L.I.S.A.: Was hat Kodak, 1880 gegründet, denn einst so groß und profitabel gemacht?
Berti Kolbow: Ohne den Gründer George Eastman genialistisch überhöhen zu wollen, hatten Eastman bzw. sein Unternehmen Kodak entscheidenden Anteil an der Entstehung des transatlantischen Massenmarktes für Amateurfotografie ab dem Ende des 19. Jahrhunderts.
Auf der Produktebene bestand die Pionierleistung darin, ein Paket aus erstens, günstigen schuhkartongroßen Simpel-Kameras zu schnüren, die zweitens mit robustem, leichtem Film aus Zelluloid befüllbar waren; drittens wurde den Anwendern der komplizierte Bilderabzug vom hauseigenen Kodak-Entwicklungsdienst oder vom Einzelhandel abgenommen.

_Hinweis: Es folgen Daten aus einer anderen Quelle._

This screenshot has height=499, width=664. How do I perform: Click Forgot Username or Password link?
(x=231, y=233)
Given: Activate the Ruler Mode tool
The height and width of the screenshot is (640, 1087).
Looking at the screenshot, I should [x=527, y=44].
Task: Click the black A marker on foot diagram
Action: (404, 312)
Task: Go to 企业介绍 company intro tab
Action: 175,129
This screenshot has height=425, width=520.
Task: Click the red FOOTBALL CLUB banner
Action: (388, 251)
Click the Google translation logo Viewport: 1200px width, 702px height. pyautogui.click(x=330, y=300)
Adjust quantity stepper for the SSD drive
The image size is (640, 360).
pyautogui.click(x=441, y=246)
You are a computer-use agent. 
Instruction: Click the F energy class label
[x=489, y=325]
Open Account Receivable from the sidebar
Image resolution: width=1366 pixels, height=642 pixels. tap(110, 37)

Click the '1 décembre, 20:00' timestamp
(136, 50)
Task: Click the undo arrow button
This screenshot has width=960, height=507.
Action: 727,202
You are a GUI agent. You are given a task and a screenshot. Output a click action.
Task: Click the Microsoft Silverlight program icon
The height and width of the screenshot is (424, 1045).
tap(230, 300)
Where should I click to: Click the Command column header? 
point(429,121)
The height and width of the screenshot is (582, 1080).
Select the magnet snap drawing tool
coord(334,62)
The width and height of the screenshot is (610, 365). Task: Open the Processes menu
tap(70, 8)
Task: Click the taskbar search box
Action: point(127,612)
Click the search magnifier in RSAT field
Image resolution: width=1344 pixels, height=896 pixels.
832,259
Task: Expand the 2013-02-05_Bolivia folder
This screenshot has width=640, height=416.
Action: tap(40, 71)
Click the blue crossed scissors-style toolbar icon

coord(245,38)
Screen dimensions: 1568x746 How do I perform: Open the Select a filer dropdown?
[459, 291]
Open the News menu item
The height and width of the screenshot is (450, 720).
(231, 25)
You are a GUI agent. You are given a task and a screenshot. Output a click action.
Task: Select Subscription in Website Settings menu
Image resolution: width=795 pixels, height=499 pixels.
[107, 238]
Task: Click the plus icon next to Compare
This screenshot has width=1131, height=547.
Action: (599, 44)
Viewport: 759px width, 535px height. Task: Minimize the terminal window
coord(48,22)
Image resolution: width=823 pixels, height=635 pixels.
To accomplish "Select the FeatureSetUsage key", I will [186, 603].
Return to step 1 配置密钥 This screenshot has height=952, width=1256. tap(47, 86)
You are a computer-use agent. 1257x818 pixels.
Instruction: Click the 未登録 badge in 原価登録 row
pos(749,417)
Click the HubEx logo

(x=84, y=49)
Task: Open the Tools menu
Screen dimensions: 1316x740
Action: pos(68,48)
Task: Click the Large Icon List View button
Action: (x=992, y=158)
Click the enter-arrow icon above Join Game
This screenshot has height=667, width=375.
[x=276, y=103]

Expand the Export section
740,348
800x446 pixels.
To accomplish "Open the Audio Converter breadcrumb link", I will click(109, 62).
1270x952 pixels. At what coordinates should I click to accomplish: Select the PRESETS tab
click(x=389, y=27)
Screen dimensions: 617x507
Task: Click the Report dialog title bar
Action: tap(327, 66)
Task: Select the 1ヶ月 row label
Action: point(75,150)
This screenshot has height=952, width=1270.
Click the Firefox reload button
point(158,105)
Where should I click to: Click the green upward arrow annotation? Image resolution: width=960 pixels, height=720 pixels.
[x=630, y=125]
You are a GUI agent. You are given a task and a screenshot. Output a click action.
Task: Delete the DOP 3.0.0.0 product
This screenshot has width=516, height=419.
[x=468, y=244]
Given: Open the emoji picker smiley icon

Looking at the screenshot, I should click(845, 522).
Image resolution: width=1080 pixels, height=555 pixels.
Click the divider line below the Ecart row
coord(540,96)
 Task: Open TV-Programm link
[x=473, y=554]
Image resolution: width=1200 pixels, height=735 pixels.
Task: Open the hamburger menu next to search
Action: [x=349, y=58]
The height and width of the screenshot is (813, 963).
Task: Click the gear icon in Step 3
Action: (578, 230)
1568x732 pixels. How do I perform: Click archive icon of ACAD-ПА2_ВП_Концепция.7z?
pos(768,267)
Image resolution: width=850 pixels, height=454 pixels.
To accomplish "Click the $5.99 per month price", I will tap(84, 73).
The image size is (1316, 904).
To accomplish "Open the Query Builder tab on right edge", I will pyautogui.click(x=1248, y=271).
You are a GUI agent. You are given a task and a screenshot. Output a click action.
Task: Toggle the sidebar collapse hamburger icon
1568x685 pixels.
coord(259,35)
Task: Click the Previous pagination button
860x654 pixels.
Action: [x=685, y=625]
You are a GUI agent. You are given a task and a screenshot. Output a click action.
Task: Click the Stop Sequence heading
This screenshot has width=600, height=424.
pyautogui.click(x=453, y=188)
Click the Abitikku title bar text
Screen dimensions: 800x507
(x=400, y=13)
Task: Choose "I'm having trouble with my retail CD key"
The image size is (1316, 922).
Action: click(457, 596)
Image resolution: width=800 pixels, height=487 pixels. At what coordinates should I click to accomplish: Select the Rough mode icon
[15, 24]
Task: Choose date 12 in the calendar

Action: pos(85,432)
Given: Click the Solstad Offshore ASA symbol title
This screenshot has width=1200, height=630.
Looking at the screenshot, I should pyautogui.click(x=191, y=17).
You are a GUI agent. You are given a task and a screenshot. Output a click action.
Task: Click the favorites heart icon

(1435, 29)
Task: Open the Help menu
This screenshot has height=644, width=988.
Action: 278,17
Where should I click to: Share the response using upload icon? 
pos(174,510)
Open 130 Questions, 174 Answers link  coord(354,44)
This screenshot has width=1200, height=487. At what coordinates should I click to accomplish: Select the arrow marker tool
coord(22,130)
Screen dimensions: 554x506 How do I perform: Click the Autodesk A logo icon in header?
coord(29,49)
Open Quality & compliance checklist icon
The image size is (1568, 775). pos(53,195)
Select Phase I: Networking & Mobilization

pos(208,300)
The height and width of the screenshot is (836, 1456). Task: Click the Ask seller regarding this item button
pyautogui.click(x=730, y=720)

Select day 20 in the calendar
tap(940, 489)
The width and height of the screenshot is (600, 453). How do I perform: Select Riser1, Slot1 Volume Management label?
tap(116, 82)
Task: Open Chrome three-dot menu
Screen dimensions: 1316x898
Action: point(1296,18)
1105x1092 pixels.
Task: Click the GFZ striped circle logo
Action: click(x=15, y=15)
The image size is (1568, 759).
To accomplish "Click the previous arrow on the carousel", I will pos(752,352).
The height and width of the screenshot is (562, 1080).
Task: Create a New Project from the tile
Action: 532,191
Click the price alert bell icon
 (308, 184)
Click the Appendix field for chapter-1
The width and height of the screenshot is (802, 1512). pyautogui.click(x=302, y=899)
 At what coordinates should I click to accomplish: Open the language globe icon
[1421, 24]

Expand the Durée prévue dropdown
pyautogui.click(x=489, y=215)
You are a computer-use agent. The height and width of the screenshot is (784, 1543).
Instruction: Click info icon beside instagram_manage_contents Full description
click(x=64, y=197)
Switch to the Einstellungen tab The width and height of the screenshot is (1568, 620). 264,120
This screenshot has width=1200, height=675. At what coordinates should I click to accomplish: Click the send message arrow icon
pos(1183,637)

Technologisch war nichts davon neu, das innovative Moment war die Kombination der einzelnen Bausteine. In der Anfangszeit wurde dies mit dem inzwischen kultigen Slogan "You press the button, we do the rest“ beworben. Daraus hat sich ein Geschäftsmodell entwickelt, das einige andere Fototechnikhersteller imitiert haben, das aber auch Hersteller etwa von Rasierern und Klingen oder Druckern und Tintenpatronen anwenden. Im Marketing-Englisch heißt es „captive-product pricing“ oder „loss leader pricing“:
Der Gewinn wird mit den hochmargigen Verbrauchsmaterialien erwirtschaftet; die niedrigpreisige Hardware, mit der man nicht zwingend etwas verdient, dient nur als Appetitanreger. Mit dem Erfolg der „Kodak”- und verwandten „Brownie”-Kameras entwickelte sich die private Fotografie in den Industrienationen von einer exklusiven Nische hin zu einem Massenmarkt. Kodak wuchs sehr schnell über den US-Heimatmarkt hinaus und ist schon in den 1880er Jahren nach Europa expandiert. Auch wenn andere Hersteller dazu ebenfalls ihren Beitrag geleistet haben, hat sich Kodak als bekannteste Marke dies und jenseits des Atlantiks etabliert. Die Marktbearbeitungsstrategie, oder kurz, das Marketing, ist meines Erachtens vor allen anderen Aspekten der Schlüssel zur Erklärung des Unternehmenserfolges.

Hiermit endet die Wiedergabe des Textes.